Efficacy risk has now partially resolved with mixed data. Asthma and CRSwNP Phase 2 hits validate the dual-blockade approach in respiratory and ENT indications [12]. The AD primary endpoint miss exposes the central question: does IL-13/TSLP blockade actually deliver deeper or more durable responses than blocking either alone, particularly in skin where IL-4-driven IgE and dupilumab's IL-4Rα block may be doing more of the work? Sanofi's own anti-IL-33 antibody itepekimab (SAR440340) had mixed Phase 2 outcomes in COPD, illustrating that mechanism validation in one Type 2 indication does not guarantee success in another. The IL-13 plus TSLP combination has never been tested as a co-administered monoclonal pair, so we still lack a head-to-head counterfactual. Safety risk is modest and now partly de-risked. Lunsekimig Phase 2 topline showed favorable tolerability across all three studies, with serious adverse event rates similar to placebo and nasopharyngitis, upper respiratory infections, and injection site reactions as common findings [12]. Conjunctivitis (a known dupilumab issue tied to IL-13 blockade) appears at similar incidence. Nanobody immunogenicity is generally low after humanization but not zero. Commercial risk is the biggest issue. Dupixent generated ~€13.1B (~$14B+) in 2024 net product sales and is deeply entrenched across six indications, with prescriber familiarity, payer coverage, and patient assistance programs already in place [9]. Lunsekimig has to show real incremental benefit - deeper responses, faster onset, longer dosing intervals - to displace Dupixent or even share the market. Sanofi faces an internal cannibalization question: if lunsekimig wins, it eats Dupixent revenue Sanofi already keeps half of, replacing it with revenue Sanofi keeps in full. The AD primary miss makes the differentiation case harder - at best, lunsekimig joins lebrikizumab/tralokinumab as another IL-13 option in dermatology. Competitive overhang: Roche's astegolimab (anti-ST2, blocking IL-33 signaling) is in Phase 3 for severe asthma and COPD and is another late-stage Type 2 inflammation contender that did not previously appear in the competitive landscape.

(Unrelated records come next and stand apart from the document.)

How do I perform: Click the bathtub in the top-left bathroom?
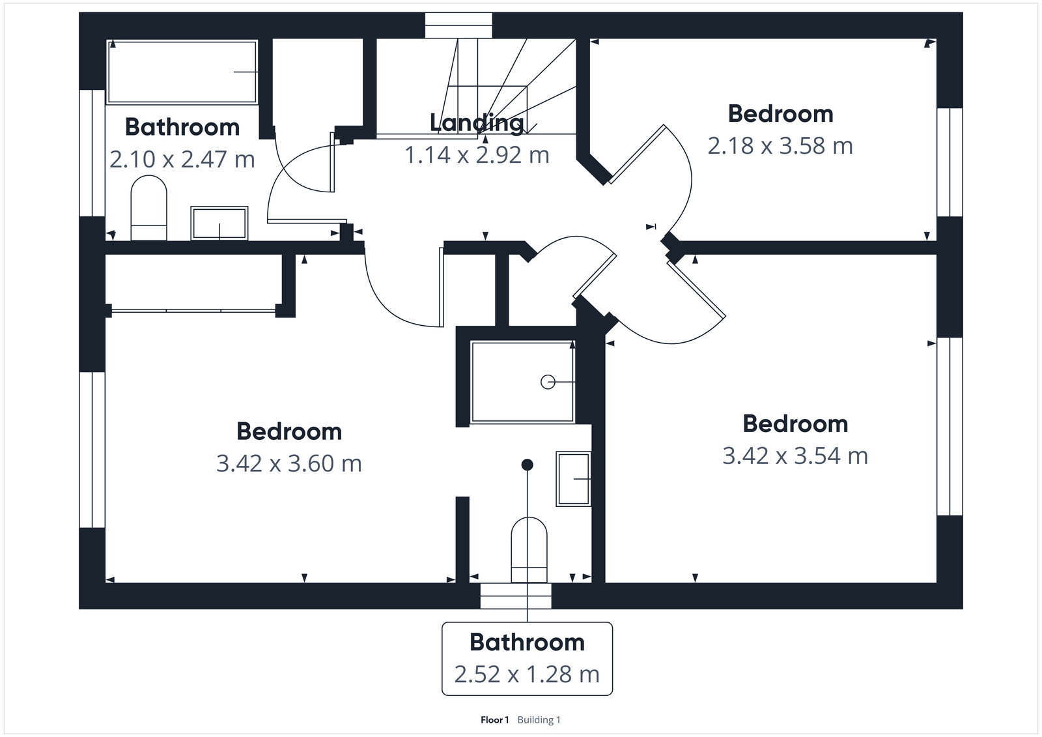click(x=182, y=72)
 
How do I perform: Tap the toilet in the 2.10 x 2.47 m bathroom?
click(x=149, y=210)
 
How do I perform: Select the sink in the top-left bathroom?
click(x=219, y=223)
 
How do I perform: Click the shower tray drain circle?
click(x=548, y=382)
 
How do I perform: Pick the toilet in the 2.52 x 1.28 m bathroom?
click(x=529, y=549)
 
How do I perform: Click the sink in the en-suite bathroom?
click(x=573, y=479)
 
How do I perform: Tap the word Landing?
click(x=477, y=123)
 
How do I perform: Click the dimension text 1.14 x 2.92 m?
click(x=477, y=155)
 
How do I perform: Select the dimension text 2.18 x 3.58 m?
click(x=780, y=146)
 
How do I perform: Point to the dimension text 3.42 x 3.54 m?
click(x=795, y=455)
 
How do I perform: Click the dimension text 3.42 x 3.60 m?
click(x=289, y=463)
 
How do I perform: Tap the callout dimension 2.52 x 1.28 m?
click(x=527, y=674)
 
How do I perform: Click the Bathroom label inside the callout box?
click(x=527, y=643)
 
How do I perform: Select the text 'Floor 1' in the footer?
click(x=494, y=720)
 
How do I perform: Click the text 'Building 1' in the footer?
click(x=539, y=720)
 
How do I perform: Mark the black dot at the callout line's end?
click(x=528, y=465)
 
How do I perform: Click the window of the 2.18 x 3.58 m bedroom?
click(x=950, y=162)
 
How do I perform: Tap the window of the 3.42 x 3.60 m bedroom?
click(x=92, y=449)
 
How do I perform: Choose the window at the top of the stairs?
click(x=459, y=26)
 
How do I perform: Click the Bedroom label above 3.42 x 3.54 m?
click(x=795, y=424)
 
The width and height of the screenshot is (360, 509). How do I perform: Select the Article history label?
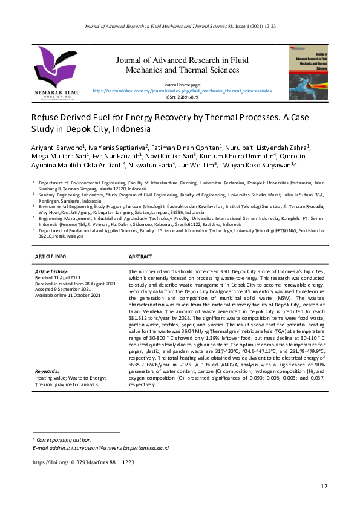coord(54,273)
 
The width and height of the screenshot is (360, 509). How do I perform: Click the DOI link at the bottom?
coord(83,462)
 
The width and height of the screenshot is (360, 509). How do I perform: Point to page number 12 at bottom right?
coord(324,487)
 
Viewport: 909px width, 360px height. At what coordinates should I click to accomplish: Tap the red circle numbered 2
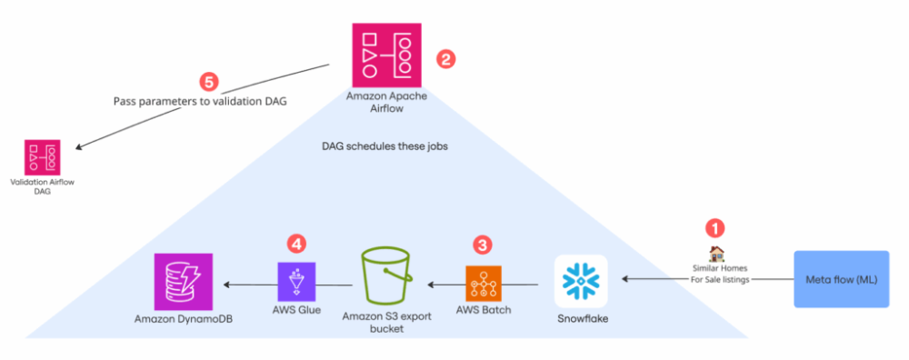[445, 59]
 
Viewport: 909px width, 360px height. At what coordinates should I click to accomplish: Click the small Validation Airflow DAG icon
[43, 157]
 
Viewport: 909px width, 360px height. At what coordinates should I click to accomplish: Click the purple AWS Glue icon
[296, 281]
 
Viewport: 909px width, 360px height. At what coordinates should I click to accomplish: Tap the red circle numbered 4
[296, 243]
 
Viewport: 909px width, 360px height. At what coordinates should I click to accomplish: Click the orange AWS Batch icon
[483, 284]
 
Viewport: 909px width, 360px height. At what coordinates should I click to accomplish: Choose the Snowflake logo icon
[581, 282]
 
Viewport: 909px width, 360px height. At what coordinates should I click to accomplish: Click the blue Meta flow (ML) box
[841, 278]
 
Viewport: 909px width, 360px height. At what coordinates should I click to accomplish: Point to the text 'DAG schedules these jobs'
[385, 145]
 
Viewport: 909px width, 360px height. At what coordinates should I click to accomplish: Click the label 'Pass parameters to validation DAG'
[200, 101]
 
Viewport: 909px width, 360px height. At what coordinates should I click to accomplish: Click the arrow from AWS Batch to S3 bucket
[445, 285]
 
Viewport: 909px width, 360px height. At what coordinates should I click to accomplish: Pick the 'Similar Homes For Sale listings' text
[717, 275]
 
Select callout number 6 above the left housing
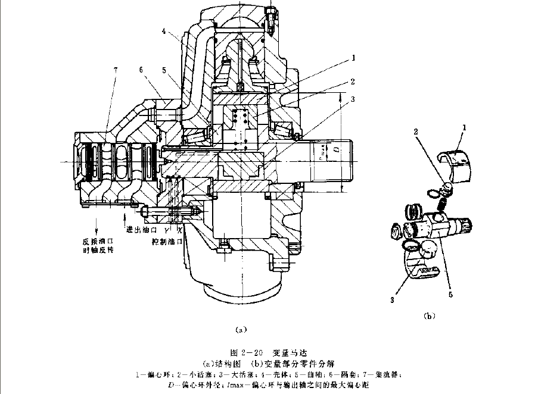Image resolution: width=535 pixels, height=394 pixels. [142, 70]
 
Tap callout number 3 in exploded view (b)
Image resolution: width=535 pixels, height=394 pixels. [394, 301]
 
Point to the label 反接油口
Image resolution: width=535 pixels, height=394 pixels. [98, 241]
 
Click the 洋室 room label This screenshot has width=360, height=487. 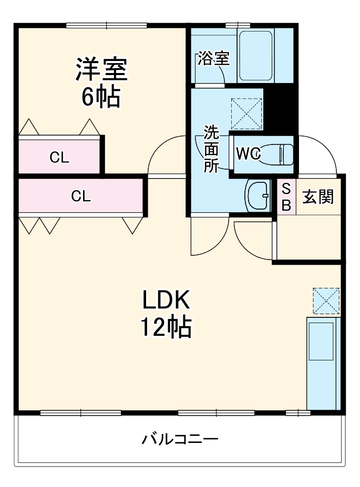101,69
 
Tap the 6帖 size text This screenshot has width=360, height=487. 101,97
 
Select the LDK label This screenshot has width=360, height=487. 166,300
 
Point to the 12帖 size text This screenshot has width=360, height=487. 166,327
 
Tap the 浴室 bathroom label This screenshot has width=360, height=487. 214,58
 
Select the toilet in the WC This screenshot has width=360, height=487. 276,154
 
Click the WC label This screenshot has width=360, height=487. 248,153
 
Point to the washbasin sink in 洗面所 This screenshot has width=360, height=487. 258,195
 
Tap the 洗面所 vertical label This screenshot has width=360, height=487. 211,149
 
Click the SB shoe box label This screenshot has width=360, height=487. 286,197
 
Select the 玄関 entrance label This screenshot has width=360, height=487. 318,197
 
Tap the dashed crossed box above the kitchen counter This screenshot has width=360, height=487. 326,301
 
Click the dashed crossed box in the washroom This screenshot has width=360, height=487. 246,113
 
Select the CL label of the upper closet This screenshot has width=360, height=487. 59,158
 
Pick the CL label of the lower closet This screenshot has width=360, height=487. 81,196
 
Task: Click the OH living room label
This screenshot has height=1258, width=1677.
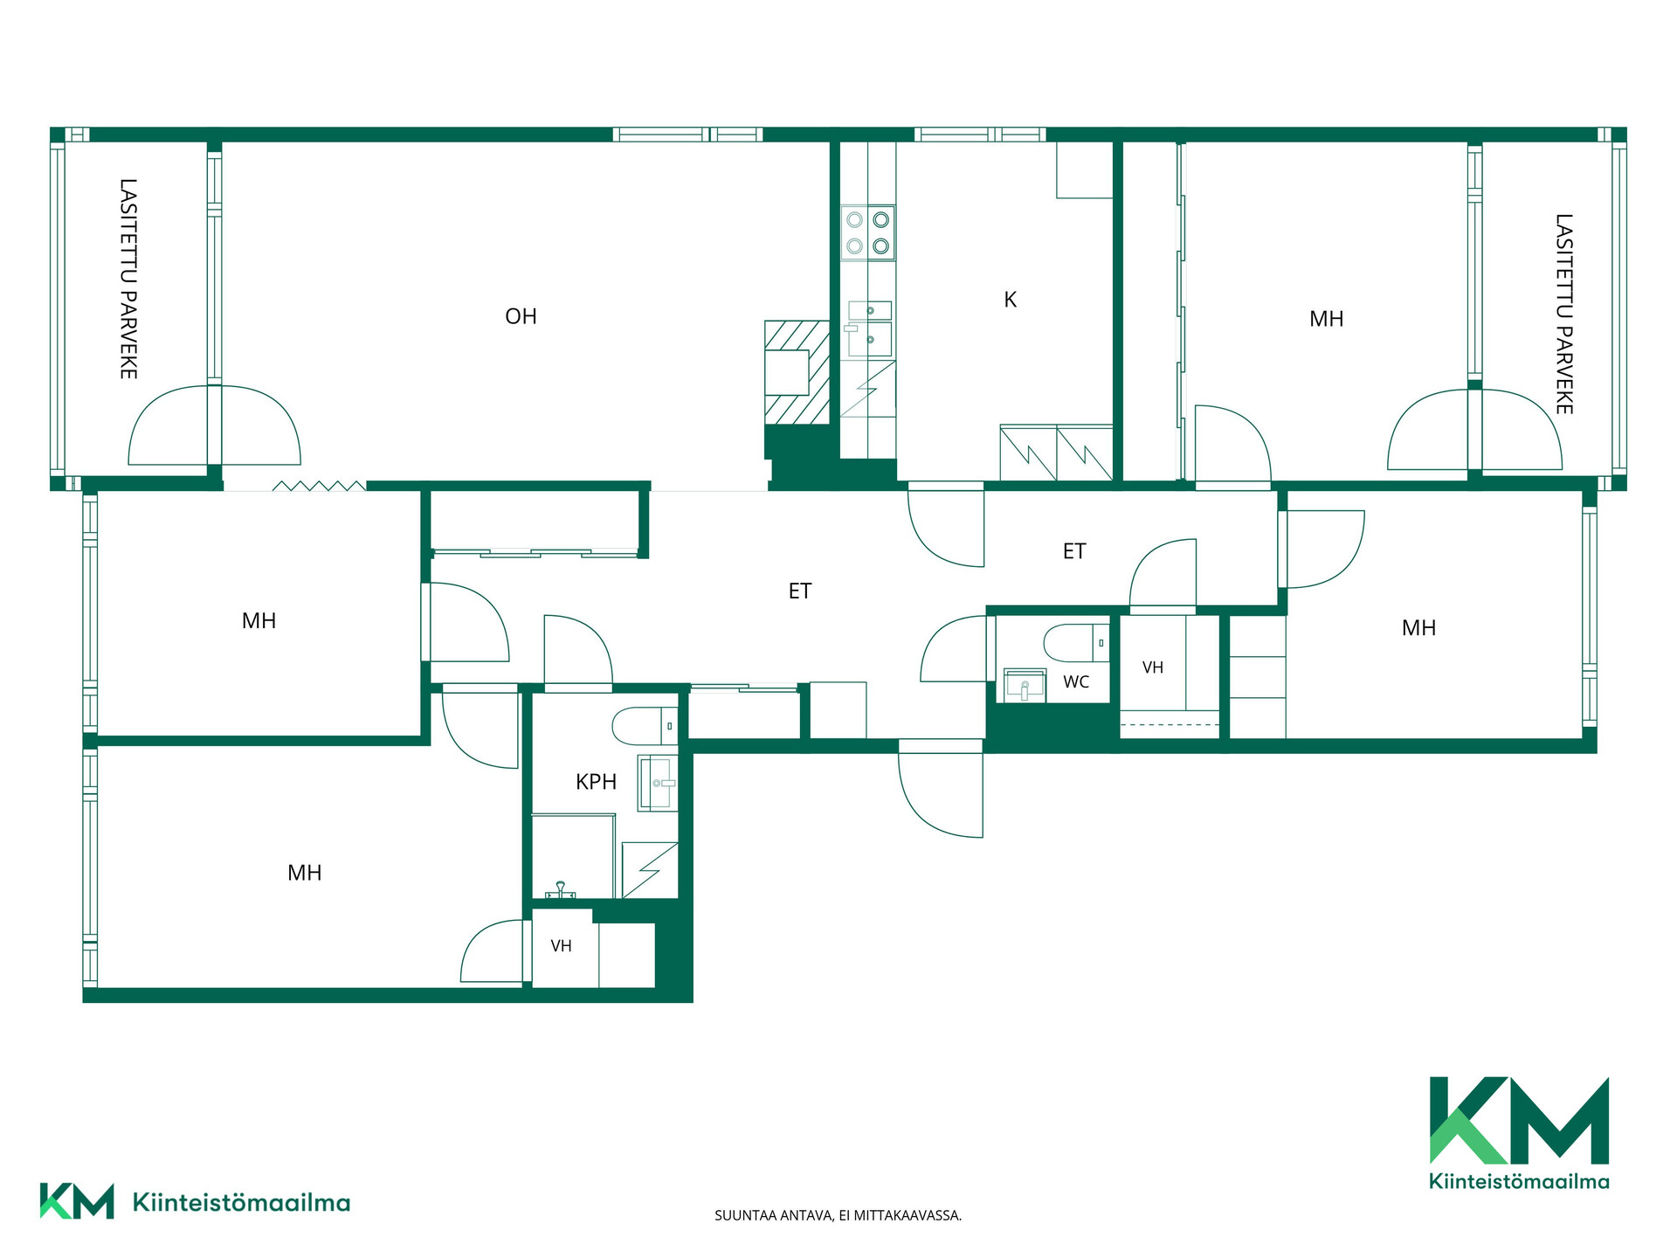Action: pyautogui.click(x=521, y=316)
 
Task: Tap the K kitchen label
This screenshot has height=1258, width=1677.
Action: pyautogui.click(x=1011, y=300)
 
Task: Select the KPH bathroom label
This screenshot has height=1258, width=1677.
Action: pyautogui.click(x=597, y=782)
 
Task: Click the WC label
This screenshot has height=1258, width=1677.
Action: pyautogui.click(x=1076, y=681)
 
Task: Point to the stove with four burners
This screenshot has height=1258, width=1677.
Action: pyautogui.click(x=868, y=232)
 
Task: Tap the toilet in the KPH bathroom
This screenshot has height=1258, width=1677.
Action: pyautogui.click(x=645, y=726)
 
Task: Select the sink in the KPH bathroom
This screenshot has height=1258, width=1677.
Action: pyautogui.click(x=658, y=783)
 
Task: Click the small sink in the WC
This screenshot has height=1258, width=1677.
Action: pyautogui.click(x=1025, y=685)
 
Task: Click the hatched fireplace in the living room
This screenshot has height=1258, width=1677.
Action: pyautogui.click(x=797, y=372)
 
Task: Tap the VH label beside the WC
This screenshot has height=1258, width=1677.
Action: pyautogui.click(x=1153, y=667)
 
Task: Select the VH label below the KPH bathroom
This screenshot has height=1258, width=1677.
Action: pyautogui.click(x=562, y=946)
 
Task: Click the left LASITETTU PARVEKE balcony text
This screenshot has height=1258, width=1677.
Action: pyautogui.click(x=128, y=279)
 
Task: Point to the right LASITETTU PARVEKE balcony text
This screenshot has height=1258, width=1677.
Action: pyautogui.click(x=1563, y=314)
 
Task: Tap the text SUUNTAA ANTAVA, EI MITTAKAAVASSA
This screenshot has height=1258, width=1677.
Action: pyautogui.click(x=838, y=1215)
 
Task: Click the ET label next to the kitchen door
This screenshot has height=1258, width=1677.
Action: pyautogui.click(x=1074, y=551)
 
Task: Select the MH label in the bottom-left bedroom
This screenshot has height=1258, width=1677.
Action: pyautogui.click(x=305, y=873)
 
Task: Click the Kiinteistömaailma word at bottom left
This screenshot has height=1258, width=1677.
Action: pyautogui.click(x=241, y=1203)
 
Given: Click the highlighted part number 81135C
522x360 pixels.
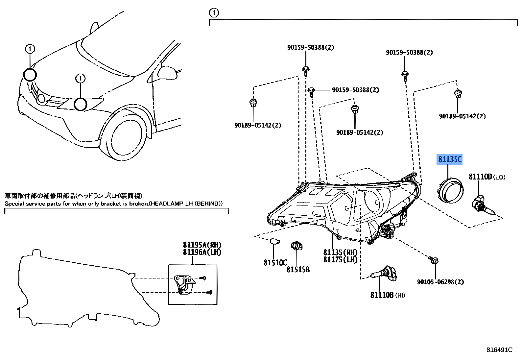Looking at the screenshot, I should [x=449, y=159].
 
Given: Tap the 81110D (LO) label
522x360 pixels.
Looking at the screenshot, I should [x=486, y=177].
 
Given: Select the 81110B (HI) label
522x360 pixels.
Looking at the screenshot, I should [x=387, y=295].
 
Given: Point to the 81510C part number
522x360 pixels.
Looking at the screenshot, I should [x=275, y=262].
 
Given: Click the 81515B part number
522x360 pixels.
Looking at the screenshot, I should [x=298, y=270].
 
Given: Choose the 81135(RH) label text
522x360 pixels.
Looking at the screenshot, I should [x=340, y=252].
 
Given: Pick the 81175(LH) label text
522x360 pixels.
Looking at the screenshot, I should [x=340, y=259].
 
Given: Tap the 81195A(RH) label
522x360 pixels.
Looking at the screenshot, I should [x=202, y=245].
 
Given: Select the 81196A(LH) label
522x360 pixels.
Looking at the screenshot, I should [x=202, y=252].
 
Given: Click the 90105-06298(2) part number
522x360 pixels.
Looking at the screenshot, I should [x=440, y=282].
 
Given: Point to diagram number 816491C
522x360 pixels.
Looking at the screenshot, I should [x=499, y=349].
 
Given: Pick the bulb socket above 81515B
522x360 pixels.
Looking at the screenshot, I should [x=296, y=246].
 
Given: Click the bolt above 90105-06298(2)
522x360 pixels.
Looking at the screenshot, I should [x=434, y=261].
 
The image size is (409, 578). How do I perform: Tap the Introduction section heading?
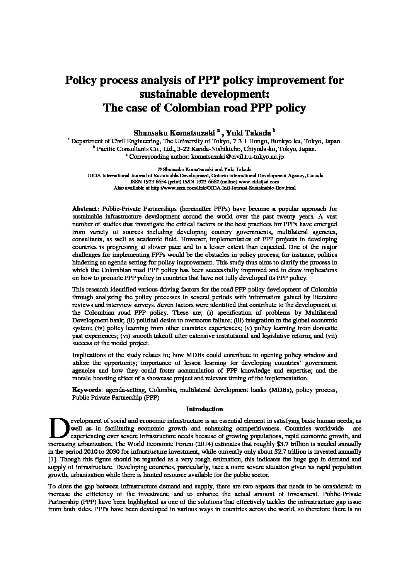tap(205, 409)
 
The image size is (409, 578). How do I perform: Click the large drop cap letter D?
tap(58, 428)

Worth watching, with the economics now more nuanced. Sanofi splits Dupixent 50/50 with Regeneron; lunsekimig is wholly-owned. The April 2026 Phase 2 readouts shift the strategic calculus: respiratory and CRSwNP wins de-risk the COPD Phase 3 program (PERSEPHONE/THESEUS), which targets the largest commercial opportunity - eosinophilic COPD is where dupilumab currently has the only approval (September 2024) [11]. The AD primary endpoint miss weakens the dermatology pillar. The specific data points that matter from here: full EASI-75, vIGA-AD, and dose-response data from VELVET when Sanofi presents at AAD or EADV (likely fall 2026), including any biomarker-stratified responder signal. The COPD Phase 3 readouts in 2027-2028 are the bigger commercial event. Timing is the critical strategic constraint: Dupixent's earliest US composition-of-matter patent expires October 2027, with method-of-use patents extending into 2030-2031 and patent term extension potentially reaching ~2031 [13]. Biosimilar dupilumab is in development by multiple manufacturers, with US market entry expected early-to-mid 2030s. If lunsekimig takes another 4-6 years to reach broad approval across multiple indications, its commercial window opens just as biosimilar pricing pressure on dupilumab begins - meaning the 'wholly-owned' margin advantage erodes against a reference product that is itself being undercut. Sanofi's $50B+ topline gives runway to develop patiently; the strategic question is whether 'patiently' is fast enough to capture meaningful share before the Type 2 inflammation market repricies.